What is expected: From the line containing "1022x634 pixels. At" through the last line of the entries below, transcribe each line exactly, excluding any picture.

Study material:
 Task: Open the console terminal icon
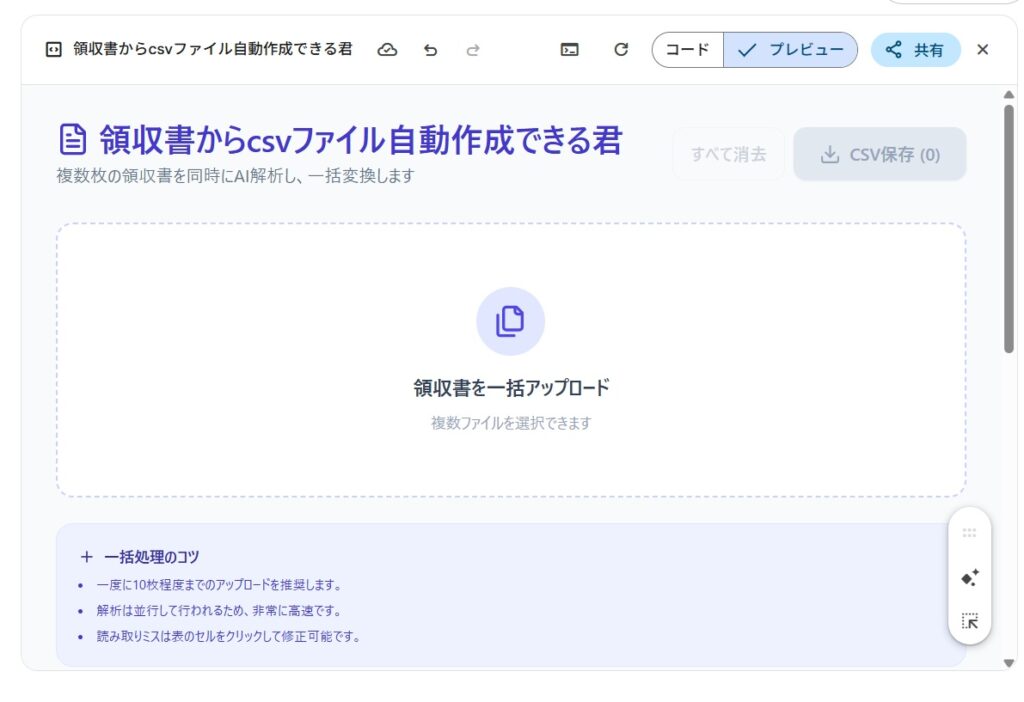coord(569,50)
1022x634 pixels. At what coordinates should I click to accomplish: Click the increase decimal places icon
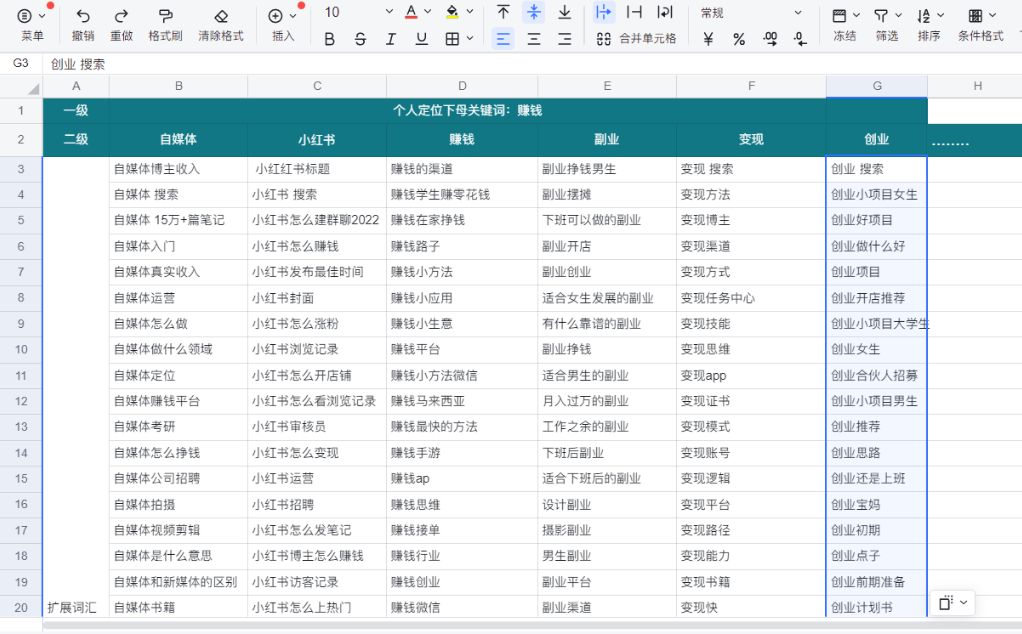click(x=770, y=38)
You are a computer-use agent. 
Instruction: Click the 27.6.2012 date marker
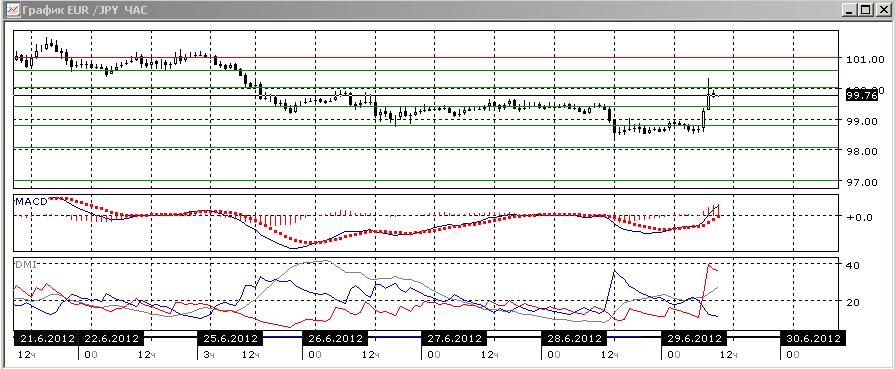tap(455, 338)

Written solution:
1022x634 pixels. At what coordinates should I click to accomplish: Click the increase decimal places icon
click(x=770, y=38)
You are a computer-use agent. 
Instruction: Click the 27.6.2012 date marker
tap(455, 338)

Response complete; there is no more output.